L’archevêque demeura accablé de son prétendu triomphe.

Le roi, c’était évident, ne pouvait s’allier, même secrètement, au sang mauresque ; c’eût été un scandale trop grand pour que le saint-office l’approuvât, une mesure politique trop absurde pour que le premier ministre y consentit, car si le roi d’Espagne épousait une Maure, il ne pouvait plus signer le bannissement de ses frères ; la nouvelle épouse du roi saurait bien s’y opposer, et son autorité serait bien autrement puissante que celle de la dernière reine. C’était un obstacle invincible.

— Comment le roi n’a-t-il pas parlé de cette difficulté, qui est la plus grande de toutes ? s’écria l’archevêque.

— Le roi n’en sait rien, répondit Sandoval.

— Eh bien ! faisons comme lui, ignorons tout. Qu’il signe ce décret ; une fois sa signature donnée et l’édit publié, ce sera irrévocable, et pour le reste, nous verrons après.

— Au fait, dit Sandoval, le roi l’entendait lui-même ainsi : l’archevêque de Valence s’est engagé à lui faire épouser une chrétienne.

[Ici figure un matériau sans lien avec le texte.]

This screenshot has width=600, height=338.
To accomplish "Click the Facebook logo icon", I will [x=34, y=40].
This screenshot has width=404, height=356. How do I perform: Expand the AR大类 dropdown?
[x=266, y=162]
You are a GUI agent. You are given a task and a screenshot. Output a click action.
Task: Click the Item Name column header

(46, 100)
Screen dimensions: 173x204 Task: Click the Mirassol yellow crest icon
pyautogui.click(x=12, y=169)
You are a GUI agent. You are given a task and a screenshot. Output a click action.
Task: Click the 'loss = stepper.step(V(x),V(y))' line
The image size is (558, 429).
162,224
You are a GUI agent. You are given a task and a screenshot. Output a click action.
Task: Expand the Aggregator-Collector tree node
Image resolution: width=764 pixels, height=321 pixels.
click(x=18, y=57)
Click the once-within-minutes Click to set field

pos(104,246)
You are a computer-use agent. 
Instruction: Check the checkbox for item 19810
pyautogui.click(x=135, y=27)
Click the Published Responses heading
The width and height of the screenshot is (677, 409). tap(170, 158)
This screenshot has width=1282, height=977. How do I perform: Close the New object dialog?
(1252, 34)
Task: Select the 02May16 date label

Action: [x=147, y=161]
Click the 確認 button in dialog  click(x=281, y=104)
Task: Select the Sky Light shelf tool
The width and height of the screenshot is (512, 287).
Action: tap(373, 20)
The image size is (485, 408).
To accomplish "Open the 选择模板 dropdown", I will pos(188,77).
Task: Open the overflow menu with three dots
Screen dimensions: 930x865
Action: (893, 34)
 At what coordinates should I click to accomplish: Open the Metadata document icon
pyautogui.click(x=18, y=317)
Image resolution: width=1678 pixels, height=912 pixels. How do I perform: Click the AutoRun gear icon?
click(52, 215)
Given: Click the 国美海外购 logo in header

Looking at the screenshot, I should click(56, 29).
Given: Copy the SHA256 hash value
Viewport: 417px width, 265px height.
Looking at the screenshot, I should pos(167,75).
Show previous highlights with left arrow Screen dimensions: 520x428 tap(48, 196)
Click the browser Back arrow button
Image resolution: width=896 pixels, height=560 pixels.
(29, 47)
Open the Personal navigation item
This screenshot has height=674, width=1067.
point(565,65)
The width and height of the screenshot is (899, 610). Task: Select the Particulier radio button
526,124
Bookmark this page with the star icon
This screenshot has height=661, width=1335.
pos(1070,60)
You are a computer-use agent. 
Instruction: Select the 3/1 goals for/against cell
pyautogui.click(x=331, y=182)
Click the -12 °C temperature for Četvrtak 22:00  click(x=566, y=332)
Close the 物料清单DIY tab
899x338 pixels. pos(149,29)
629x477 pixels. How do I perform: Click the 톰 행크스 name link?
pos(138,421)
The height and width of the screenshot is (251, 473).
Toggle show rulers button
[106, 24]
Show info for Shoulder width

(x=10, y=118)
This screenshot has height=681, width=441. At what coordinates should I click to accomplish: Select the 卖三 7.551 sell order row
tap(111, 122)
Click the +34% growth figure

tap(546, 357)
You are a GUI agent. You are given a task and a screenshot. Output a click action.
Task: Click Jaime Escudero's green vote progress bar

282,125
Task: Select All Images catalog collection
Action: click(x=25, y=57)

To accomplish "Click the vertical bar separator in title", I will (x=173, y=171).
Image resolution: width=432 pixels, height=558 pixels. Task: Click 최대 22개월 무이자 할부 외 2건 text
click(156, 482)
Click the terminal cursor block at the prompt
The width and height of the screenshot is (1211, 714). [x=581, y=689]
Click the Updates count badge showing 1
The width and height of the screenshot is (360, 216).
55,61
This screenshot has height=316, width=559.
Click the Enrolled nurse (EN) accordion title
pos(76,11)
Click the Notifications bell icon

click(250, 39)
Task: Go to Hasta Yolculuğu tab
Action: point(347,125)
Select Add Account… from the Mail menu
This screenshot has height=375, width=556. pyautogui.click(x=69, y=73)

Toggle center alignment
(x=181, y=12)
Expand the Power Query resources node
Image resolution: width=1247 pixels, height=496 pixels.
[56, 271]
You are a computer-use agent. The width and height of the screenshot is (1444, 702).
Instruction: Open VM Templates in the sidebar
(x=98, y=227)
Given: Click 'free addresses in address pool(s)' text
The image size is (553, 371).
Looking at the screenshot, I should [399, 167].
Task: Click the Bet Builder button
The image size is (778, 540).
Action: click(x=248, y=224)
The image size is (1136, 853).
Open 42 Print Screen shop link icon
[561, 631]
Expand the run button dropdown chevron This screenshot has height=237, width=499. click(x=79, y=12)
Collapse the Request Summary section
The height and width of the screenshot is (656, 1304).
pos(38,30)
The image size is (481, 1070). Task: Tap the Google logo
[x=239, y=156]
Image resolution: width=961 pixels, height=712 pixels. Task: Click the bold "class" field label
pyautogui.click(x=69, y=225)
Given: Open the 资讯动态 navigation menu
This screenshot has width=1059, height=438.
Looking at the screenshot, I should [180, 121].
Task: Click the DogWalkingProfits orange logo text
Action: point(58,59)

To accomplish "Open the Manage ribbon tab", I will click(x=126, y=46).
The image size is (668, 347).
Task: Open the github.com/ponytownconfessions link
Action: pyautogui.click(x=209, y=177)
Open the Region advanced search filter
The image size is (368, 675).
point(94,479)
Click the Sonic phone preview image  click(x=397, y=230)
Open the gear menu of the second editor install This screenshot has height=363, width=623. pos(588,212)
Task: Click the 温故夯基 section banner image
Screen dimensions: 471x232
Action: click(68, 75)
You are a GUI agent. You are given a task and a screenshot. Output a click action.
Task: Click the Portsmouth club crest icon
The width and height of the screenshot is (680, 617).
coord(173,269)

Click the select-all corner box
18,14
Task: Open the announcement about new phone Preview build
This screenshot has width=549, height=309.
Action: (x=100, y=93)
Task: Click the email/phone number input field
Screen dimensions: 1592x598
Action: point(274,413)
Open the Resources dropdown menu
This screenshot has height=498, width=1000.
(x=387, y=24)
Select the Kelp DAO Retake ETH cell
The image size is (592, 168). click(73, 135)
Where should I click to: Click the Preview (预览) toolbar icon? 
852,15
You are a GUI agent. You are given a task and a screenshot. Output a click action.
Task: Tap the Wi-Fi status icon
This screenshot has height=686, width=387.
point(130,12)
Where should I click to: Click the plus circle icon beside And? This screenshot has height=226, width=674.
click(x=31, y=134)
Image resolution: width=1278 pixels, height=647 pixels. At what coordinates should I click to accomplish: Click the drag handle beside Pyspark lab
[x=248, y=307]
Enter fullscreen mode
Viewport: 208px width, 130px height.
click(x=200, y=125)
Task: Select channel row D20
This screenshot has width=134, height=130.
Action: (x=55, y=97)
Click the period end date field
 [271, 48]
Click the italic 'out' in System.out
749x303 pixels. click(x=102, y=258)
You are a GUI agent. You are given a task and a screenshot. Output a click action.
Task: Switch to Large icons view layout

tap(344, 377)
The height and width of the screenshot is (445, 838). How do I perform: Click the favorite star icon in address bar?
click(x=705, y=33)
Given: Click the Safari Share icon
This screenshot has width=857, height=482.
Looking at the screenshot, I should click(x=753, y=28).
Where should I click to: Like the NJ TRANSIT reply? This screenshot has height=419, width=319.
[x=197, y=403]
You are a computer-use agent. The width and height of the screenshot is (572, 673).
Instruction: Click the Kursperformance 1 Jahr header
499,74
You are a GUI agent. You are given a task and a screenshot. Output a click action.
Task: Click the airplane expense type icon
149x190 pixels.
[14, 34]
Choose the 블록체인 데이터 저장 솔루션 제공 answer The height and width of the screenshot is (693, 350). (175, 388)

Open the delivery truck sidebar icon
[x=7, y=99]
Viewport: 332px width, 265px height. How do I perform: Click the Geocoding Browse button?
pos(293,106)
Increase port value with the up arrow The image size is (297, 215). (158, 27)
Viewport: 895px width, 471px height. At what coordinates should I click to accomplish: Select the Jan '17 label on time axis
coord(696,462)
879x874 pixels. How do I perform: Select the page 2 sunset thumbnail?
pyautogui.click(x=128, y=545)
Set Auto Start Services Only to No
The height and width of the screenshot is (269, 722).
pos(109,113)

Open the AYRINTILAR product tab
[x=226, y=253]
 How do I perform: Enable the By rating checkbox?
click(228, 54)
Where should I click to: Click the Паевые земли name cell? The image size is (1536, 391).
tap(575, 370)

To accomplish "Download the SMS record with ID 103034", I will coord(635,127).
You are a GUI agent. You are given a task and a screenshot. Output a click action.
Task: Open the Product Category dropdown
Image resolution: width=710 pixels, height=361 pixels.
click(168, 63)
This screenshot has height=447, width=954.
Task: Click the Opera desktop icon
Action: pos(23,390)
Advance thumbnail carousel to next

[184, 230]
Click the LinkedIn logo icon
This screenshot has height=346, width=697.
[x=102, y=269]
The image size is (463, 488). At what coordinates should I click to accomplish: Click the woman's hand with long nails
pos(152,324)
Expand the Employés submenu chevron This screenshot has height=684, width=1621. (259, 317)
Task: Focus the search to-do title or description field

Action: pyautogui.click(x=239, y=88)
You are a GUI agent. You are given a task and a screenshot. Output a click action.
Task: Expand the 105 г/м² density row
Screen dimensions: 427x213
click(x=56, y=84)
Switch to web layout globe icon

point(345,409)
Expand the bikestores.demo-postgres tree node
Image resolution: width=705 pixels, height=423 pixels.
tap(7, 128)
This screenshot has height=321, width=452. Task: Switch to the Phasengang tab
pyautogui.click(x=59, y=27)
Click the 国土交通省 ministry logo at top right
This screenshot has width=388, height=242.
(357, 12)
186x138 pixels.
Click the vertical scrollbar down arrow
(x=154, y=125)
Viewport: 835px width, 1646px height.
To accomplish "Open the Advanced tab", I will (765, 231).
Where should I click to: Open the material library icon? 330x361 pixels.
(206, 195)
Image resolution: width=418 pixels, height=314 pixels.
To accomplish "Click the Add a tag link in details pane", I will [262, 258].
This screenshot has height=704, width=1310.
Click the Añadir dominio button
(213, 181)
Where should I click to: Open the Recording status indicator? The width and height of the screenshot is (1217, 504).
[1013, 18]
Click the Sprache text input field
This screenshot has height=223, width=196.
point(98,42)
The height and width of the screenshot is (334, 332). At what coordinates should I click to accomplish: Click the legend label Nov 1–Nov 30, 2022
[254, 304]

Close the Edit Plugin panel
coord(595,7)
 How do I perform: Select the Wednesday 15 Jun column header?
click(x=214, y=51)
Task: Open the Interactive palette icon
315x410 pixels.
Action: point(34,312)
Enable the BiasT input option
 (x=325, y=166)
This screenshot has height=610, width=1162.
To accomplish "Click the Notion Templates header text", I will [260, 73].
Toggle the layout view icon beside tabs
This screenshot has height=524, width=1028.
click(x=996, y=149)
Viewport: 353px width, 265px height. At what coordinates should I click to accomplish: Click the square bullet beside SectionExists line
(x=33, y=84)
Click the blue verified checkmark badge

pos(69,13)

— Mais non pas une Maure, s’écria Ribeira, et les Maures une fois bannis du royaume par l’édit royal, la duchesse de Santarem doit quitter l’Espagne comme les autres.

On s’arrêta à cette dernière idée, et le lendemain le ministre et les deux prélats se rendirent chez le roi.

Il attendait avec impatience, car c’était le huitième jour, le jour où Aïxa devait, comme elle le lui avait promis, se rendre au palais pour prendre congé de son souverain.

Le roi fit à l’archevêque de Tolède l’accueil le plus affectueux ; celui qu’il fit à Sandoval fut plus réservé, et le duc de Lerma remarqua avec étonnement que le roi affectait de ne point rencontrer ses regards.

— Ainsi que je l’ai promis à Votre Majesté, s’écria Ribeira, nous venons lui apporter à signer un édit qui illustrera son règne. Ce que Charles-Quint n’avait osé tenter, ce que Philippe II s’était contenté de rêver, Votre Majesté va l’accomplir et assurer à jamais la sécurité de l’État et l’unité religieuse de l’Espagne.

Il lui présenta respectueusement le parchemin, que le roi parcourut.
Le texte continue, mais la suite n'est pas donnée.